Du coup, certains homosexuels belges, candidats à l'adoption, préfèrent tenter leur chance en célibataires afin de ne pas dévoiler leur orientation sexuelle et risquer de se voir refuser un enfant. Là encore, la demande du candidat sera sujette à précaution. «De nombreux pays d'accueil des enfants ont choisi d'éluder la question en considérant les candidats homosexuels à l'adoption comme des personnes célibataires», indique l'Agence française de l'adoption. En France, cette option existe déjà. Rien n'interdit à une personne homosexuelle célibataire d'adopter car la loi ne dit rien sur l'indication de l'orientation sexuelle du ou de la candidate. 
Mais le contexte de l'adoption internationale s'est tendu. Les pays d'origine des enfants privilégient l'adoption nationale. En 2011, moins de 2000 enfants ont été adoptés en France contre 4000 au début des années 2000. Les candidats à l'adoption, eux, sont 30.000 à détenir un agrément, sésame de leur démarche

 

Quant à l'adoption nationale, elle est aujourd'hui également très limitée dans les pays occidentaux. «Depuis cinq ans, seuls six enfants belges ont été recueillis par un couple homo», rapporte Verlaine Berger. Chez nos voisins, les familles homoparentales passent donc avant tout par l'adoption intra-familiale, soit l'établissement d'un lien de filiation avec l'enfant biologique de son conjoint.

 

Contre analyse

Le mariage homosexuel existe aujourd'hui dans 10 pays. Cette évolution va dans le sens de l'histoire et petit à petit, de nouveaux pays permettront l'adoption de la part des couples homosexuels.

 

Par ailleurs, le mouvement LGBT milite pour l'ouverture de l'assistance médicale à la procréation (AMP) aux couples de même sexe, et à la pratique de la gestation pour autrui (GPA), pour permettre aux couples homosexuels d'avoir leurs enfants.

Ils réfutent l'argument

SOS Homophobie

Sur l'adoption en France

Il y a effectivement beaucoup moins d’enfants légalement adoptables en France que de candidat-e-s à l'adoption. Il serait toutefois parfaitement discriminatoire de décider que, lorsque l’adoption par les couples homos sera possible, les couples hétéros seront prioritaires. La remarque trahit précisément l’idée d’établir une hiérarchie entre les couples en fonction de l’orientation sexuelle des partenaires.
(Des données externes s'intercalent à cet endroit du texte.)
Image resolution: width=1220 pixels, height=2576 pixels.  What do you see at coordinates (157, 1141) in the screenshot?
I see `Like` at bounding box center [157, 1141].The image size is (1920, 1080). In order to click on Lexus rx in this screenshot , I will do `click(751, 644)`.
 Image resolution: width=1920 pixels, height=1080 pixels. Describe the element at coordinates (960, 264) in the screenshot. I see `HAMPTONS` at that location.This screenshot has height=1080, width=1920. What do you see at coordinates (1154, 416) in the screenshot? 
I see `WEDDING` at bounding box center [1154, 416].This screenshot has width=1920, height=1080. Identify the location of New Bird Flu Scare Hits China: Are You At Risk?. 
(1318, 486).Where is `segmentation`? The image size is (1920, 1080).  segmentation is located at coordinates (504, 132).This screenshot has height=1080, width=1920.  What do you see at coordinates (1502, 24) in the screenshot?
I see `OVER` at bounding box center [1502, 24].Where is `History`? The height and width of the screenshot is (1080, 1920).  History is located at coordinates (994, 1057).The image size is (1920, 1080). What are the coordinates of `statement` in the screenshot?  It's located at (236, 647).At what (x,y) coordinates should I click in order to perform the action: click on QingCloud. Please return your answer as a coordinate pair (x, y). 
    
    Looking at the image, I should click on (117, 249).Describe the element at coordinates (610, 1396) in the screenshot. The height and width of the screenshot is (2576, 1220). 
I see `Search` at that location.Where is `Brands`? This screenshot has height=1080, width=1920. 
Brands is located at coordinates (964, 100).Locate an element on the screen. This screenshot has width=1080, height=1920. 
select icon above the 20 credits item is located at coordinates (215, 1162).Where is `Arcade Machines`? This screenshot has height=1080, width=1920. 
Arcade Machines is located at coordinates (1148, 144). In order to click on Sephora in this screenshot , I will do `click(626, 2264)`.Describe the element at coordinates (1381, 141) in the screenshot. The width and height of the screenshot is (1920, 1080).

Un couple dont l’un-e, l’autre ou les deux partenaires sont bisexuels aurait-il moins de droits que le couple hétérosexuel ?

 

 

Adoption internationale : les associations craignent une désillusion des couples homosexuels

"Il est probable que les candidats devront continuer à se présenter en tant que célibataires même après la loi", observe-t-on au ministère des affaires étrangères. Le monde de l'adoption redoute une grande désillusion. La droite dénonce de son côté un "leurre" du gouvernement.

 

Les associations de parents homosexuels sont conscientes de cette réalité. Dans la nouvelle loi, c'est essentiellement l'adoption de l'enfant du conjoint qui devrait être utilisée par les couples de même sexe. Mais elles tiennent à cette disposition symbolique et réclament des propositions pour rendre les adoptions réalisables, notamment des actions de sensibilisation des pays d'origine.